望郷

 陽射しが痛い。
 ジリジリと、半袖からのびる自分の腕が焼かれる感覚。
 紫外線量を考えると、暑くとも長袖を着用した方が良かったかもしれないが、今更思ってももう遅い。既にうっすら赤くなった腕を見ないようにしながら、庭の雑草抜きを続ける。



 
 今年の夏、お盆休みを早めに取って、私は地元に帰省した。
 車も人も少ない…というか、全く見ない山間部を車で走ると、淋しいより、懐かしいという思いが先立つ。

 地元の高校を卒業し、就職で上京する前から急激に進んでいた過疎化。若者のみならず、高齢者の姿も徐々に少なくなったこの町は、今年の春に周辺の3つの町と合併することになった。
 地元を離れていた私は、その事をニュースで知った。時代に沿った、ごく普通で当たり前の改革だと思った。
 しかしいざ合併した日になると、何とも言い難い感情に捕われて、私はアパートで独り、酒を飲んだ。

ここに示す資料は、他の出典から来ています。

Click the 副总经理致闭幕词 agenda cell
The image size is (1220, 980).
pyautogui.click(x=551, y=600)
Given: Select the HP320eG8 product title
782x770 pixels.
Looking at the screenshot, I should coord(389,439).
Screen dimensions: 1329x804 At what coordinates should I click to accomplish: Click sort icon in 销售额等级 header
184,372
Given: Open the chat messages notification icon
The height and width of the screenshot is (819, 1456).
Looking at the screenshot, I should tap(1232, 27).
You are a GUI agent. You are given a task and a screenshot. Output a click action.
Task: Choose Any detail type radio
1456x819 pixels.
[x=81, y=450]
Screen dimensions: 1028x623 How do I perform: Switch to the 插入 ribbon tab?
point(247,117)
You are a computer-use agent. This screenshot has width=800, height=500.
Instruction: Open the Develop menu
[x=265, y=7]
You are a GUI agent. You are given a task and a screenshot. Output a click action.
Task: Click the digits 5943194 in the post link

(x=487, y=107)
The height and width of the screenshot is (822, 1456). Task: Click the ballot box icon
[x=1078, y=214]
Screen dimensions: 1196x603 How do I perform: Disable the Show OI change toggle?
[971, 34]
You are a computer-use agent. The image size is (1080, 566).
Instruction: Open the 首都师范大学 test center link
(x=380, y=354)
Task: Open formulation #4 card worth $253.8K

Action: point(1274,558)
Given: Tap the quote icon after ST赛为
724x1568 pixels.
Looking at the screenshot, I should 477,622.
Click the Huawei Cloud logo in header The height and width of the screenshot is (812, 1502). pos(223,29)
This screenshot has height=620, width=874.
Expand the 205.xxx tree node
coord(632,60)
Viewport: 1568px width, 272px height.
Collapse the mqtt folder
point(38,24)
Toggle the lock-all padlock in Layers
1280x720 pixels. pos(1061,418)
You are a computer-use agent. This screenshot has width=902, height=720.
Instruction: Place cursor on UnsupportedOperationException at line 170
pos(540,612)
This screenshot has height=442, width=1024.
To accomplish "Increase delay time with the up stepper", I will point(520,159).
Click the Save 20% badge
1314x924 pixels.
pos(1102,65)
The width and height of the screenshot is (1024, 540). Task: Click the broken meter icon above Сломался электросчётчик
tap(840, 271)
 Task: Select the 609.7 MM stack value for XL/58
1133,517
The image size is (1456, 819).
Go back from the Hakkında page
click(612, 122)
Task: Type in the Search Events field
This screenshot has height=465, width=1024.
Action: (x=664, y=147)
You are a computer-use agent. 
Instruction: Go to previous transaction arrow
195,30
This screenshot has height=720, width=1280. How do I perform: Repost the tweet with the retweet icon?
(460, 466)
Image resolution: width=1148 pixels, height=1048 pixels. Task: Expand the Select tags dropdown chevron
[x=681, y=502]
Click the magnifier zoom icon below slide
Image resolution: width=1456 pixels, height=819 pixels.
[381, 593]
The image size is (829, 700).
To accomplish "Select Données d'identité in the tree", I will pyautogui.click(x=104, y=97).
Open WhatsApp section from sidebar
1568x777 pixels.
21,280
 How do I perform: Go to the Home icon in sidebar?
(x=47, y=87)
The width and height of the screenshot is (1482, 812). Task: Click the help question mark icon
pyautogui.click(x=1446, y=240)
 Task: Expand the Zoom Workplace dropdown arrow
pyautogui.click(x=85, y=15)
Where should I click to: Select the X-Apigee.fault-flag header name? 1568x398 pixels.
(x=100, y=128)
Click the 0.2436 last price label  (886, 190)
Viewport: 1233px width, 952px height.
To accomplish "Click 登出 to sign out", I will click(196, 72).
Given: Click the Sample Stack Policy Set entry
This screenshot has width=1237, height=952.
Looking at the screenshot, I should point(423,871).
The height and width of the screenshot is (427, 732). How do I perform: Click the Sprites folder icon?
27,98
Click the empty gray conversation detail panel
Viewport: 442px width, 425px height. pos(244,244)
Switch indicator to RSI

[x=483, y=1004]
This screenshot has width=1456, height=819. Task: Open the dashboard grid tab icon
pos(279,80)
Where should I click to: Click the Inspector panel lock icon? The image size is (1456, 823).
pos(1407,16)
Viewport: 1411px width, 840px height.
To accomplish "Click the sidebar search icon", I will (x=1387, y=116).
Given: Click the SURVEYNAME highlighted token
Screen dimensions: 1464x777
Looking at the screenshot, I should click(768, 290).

 私は決して、地元が好きな人間ではなかった。その証拠にこうして、最低限田舎と家族に身を尽くした末、単身で都会へ行きひとり暮らしを満喫している。田舎の不便さも家族のしがらみも無い幸せを噛み締めている。
 にも関わらず、私は実際に、自分の生まれ育った町の名前が無くなることが、きっと悲しかったのだ。砂浜に付いた足跡を波がさらってしまうように、自分が生きてきた軌跡を合併で失ってしまった。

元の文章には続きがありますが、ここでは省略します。